Hay personas que no solo habitan un lugar, sino que lo iluminan. En nuestro Centro Social de Personas Mayores (CSPM), ese brillo tiene nombre propio: Ana Marina. Mujer de personalidad arrolladora y corazón inmenso, Ana no solo ha traído alegría a nuestros salones, sino que ha convertido el arte en un puente que une nuestra comarca.
Una vida marcada por el compás
Ana Marina llegó al mundo un miércoles de junio de 1947. Su madre, Caridad, siempre decía que Ana no lloró al nacer: ella nació cantando. Es la hermana mayor de siete hermanos. Creció entre mudanzas por el trabajo de su padre, Paco, pero siempre acompañada en estos traslados por las voces de las más grandes: Marifé de Triana, Concha Piquer y Lola Flores eran sus maestras invisibles.

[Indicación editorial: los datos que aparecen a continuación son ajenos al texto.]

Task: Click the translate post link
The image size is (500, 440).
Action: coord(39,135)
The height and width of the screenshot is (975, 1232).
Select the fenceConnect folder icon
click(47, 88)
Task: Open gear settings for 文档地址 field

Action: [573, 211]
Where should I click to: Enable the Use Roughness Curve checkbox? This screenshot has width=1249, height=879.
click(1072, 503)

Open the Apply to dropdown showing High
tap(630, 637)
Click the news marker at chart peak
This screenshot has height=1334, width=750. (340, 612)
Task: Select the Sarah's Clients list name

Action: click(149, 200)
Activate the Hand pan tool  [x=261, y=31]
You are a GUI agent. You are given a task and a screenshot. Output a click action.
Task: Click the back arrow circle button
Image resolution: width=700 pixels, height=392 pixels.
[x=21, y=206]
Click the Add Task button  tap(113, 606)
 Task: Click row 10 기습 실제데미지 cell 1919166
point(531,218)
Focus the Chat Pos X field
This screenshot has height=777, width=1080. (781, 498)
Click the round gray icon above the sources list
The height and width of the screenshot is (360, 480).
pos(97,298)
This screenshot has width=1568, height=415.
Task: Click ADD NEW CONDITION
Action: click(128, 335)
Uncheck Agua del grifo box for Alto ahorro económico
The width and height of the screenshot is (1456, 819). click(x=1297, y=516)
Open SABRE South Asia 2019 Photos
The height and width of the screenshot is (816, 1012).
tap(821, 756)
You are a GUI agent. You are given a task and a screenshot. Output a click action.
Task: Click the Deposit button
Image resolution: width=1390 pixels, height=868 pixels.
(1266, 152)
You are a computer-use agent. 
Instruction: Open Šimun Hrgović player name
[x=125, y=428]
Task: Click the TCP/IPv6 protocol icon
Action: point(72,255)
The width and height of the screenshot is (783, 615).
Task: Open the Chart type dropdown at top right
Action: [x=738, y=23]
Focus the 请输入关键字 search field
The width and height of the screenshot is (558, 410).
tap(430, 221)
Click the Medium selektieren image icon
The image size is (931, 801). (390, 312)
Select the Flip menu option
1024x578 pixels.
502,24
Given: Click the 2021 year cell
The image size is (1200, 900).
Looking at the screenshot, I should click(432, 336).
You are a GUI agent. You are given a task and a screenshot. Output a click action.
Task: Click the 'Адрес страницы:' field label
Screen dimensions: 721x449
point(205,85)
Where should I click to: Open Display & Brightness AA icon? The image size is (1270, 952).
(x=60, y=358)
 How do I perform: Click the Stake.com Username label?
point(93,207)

Su adolescencia en los años 60, era totalmente diferente a la actual, por el tipo de educación de la época, así pues, se limitaba a salir con las amigas a pasear, ir al cine, …; en una de esas salidas fue como conoció a Pedro, todo un flechazo al ver a un joven alto, guapo y como se decía en aquella época “todo un hombre”. Su noviazgo duro 3 años, durante los cuales la vida de Ana Marina, se dedicaba a prestar ayuda a su madre en las tareas domésticas, “preparándose para ser una mujer de su casa” como se decía en aquellos años, pero lo llevaba muy bien y era feliz.

Su talento era tan evidente que incluso su padre, orgulloso, presumía de su voz. Se cuenta que una vez, al reproducir una grabación de Ana cantando «Un Clavel» en su trabajo, sus compañeros exclamaron: «¡Paco, cómo te gusta la Rocío Jurado!». Él, con una sonrisa, respondió: «No es la Jurado, es mi hija Ana».
El nacimiento de una estrella: Del hogar al Teatro Romea
Durante años, su escenario fue su casa, y su público, su marido Pedro y sus hijos. Pero el destino le tenía guardada una ovación mayor. En los años 80, a través de Onda Regional de Murcia, su voz llegó a oídos del locutor Jesús Sancho, quien supo ver en ella la «madera de artista» que otros solo intuían.
El momento definitivo ocurrió en el Teatro Romea. Invitada a ver a Andrés Caparrós, Ana Marina demostró de qué estaba hecha. Cuando el artista no lograba dar con el tono de «Ojos Verdes», Ana, desde la platea, rompió a cantar. La pureza de su voz hizo que el propio Caparrós la subiera al escenario. Esa tarde, frente a un teatro abarrotado y con una maestría innata, nació oficialmente la artista que todos admiramos.
Bajo la dirección musical de Juan Luis Cabello, Ana registró 48 temas propios, recorriendo con éxito escenarios de La Manga, el Mar Menor, Murcia y diversos centros del IMSERSO.


El regalo de Ana Marina para el CSPM
Tras una carrera profesional brillante, Ana Marina y Pedro eligieron La Unión para su «retiro», aunque el arte no entiende de jubilaciones. Al integrarse en nuestro hogar en 2018, Ana no solo trajo sus canciones, sino que transformó el Taller de Variedades.
Ella fue el motor que impulsó la creación de “LAS CHICAS DE ORO”, junto a sus compañeras José, Carmen Benítez, Carmen Sánchez y Rosi. Lo que empezó como un taller se convirtió, gracias a su empuje, en un referente de vitalidad que ha llevado esperanza a hospitales, asociaciones de vecinos y otros centros del IMAS.
¿Quién es Ana Marina? Es la mujer que nos enseñó que el esfuerzo y el cariño son los mejores ingredientes del espectáculo. Hoy, aunque los escenarios sean distintos, el aplauso de sus compañeros del CSPM suena más fuerte que nunca. Gracias, Ana Marina, por elegir nuestro centro para seguir repartiendo tu arte.